> Work required:
Give an exact copy of the line that has "Instruction: Toggle AutoSave" and of every line below it, through the last, with nothing else.

> Data supplied:
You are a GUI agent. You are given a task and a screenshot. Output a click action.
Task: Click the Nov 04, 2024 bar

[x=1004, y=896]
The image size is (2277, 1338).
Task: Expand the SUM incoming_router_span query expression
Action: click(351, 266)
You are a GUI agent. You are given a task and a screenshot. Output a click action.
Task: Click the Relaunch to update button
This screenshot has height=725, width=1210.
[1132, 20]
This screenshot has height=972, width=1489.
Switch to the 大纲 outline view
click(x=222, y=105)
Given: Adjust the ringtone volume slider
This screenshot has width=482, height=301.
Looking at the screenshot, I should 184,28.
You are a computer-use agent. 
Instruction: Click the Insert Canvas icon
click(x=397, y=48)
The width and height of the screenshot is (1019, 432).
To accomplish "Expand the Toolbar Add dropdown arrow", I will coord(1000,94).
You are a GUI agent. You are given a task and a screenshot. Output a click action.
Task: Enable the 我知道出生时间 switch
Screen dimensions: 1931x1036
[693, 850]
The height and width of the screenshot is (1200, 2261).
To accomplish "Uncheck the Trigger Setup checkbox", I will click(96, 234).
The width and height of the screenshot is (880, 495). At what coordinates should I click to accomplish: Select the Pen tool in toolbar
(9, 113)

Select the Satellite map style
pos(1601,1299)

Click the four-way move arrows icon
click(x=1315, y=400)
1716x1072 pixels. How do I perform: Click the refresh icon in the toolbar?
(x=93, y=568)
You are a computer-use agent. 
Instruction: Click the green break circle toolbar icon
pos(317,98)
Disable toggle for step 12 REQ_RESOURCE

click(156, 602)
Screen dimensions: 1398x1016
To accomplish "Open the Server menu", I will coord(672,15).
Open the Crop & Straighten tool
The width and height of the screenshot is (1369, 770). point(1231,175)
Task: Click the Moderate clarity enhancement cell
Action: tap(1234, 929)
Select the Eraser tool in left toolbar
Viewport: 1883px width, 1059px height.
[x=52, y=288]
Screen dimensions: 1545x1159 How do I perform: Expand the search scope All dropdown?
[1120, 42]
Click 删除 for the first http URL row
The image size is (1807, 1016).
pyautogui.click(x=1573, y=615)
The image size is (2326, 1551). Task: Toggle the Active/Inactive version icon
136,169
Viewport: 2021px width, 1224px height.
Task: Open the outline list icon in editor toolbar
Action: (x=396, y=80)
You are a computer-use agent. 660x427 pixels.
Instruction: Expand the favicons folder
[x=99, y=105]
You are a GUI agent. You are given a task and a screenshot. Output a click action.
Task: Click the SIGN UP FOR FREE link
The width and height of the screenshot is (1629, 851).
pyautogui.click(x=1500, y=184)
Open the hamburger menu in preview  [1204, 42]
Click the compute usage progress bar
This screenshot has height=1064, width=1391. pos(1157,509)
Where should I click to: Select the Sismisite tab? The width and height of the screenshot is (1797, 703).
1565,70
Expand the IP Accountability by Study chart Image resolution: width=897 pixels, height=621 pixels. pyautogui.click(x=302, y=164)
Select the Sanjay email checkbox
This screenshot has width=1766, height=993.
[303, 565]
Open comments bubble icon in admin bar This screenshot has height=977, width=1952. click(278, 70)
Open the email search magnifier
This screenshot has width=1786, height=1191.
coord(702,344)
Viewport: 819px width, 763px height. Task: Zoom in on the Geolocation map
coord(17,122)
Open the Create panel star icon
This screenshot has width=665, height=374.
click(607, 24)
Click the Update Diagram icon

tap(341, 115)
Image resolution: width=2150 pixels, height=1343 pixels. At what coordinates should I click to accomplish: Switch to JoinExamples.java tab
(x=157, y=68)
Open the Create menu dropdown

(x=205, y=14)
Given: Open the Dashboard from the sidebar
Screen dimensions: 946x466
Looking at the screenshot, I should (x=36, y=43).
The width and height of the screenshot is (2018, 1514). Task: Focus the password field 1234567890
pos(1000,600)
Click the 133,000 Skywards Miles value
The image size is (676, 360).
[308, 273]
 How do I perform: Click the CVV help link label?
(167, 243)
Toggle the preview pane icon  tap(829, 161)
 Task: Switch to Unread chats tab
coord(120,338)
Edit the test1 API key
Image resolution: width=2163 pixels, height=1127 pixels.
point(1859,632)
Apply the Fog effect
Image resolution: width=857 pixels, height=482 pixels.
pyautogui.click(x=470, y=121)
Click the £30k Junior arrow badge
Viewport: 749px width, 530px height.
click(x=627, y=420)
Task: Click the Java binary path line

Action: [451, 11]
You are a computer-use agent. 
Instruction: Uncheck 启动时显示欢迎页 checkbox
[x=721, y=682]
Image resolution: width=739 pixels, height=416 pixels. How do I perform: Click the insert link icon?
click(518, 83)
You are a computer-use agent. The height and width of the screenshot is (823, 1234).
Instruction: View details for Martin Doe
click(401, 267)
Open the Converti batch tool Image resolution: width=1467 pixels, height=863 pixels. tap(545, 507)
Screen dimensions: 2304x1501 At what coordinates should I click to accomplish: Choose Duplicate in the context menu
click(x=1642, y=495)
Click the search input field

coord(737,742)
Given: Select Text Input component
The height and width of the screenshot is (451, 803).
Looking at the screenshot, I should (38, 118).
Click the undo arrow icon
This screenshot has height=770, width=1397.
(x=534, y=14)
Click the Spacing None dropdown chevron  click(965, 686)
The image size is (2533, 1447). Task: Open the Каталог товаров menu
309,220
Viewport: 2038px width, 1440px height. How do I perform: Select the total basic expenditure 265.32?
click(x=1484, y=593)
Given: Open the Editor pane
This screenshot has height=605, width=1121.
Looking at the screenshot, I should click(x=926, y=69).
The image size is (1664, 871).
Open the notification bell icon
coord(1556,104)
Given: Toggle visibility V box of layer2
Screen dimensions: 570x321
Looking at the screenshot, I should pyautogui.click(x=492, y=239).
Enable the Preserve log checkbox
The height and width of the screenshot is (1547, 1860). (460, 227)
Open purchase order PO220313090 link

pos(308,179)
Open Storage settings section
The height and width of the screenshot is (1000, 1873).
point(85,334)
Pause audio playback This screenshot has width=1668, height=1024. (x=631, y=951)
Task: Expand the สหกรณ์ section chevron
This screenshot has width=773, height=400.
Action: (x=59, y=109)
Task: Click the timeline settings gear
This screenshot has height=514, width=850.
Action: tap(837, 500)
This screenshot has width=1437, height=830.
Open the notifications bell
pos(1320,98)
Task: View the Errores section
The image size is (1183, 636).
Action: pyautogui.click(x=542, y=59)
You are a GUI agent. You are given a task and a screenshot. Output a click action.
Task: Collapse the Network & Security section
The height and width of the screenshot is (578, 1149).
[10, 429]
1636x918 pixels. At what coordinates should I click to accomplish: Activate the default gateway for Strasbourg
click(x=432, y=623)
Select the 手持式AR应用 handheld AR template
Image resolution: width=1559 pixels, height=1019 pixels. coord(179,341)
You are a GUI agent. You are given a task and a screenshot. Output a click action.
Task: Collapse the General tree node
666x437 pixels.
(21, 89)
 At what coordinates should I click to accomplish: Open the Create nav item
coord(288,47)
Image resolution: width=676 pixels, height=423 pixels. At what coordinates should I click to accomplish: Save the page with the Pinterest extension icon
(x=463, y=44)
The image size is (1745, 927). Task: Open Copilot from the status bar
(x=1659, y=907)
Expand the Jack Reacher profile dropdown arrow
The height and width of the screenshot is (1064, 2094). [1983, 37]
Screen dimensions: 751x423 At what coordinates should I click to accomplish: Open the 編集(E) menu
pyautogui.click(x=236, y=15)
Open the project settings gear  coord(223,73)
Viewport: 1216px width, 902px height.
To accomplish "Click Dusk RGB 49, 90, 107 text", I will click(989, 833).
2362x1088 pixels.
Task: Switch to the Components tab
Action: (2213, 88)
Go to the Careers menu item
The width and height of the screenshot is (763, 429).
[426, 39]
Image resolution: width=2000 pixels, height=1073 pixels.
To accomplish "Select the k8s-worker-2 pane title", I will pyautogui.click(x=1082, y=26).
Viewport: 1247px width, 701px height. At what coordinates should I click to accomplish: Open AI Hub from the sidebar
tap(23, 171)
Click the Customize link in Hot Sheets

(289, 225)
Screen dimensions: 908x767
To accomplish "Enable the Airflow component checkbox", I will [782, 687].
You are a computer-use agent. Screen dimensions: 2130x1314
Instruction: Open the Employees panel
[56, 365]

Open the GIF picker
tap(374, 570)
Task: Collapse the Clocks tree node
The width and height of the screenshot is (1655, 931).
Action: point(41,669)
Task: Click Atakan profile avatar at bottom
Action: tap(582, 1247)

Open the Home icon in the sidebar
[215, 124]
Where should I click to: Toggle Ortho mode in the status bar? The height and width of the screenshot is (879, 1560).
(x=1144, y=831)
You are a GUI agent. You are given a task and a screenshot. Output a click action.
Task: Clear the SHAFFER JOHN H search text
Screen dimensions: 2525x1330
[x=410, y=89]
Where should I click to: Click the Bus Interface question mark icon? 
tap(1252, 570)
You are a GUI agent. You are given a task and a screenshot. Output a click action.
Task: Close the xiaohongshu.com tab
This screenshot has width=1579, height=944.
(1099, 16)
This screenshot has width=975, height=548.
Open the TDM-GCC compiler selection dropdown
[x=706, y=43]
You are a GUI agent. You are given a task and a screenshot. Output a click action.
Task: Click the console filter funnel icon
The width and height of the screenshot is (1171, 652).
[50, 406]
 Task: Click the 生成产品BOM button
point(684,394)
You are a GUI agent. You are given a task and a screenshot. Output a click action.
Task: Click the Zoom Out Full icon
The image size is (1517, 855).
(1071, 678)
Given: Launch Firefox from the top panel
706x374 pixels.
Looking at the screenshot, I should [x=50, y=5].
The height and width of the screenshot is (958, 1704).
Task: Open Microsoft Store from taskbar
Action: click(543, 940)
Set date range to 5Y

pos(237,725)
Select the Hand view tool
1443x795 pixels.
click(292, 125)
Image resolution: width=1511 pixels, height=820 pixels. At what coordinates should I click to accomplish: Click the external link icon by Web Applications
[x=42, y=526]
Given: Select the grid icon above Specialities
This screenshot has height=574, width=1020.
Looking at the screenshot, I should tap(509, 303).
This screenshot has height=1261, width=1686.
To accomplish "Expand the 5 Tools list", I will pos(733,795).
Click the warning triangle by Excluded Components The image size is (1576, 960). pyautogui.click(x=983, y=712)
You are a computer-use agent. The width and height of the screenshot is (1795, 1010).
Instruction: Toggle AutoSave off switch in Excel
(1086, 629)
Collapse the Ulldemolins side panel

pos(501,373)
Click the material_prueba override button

> Response box:
Instruction: Toggle AutoSave off switch in Excel
(1086, 629)
Collapse the Ulldemolins side panel

pos(501,373)
Click the material_prueba override button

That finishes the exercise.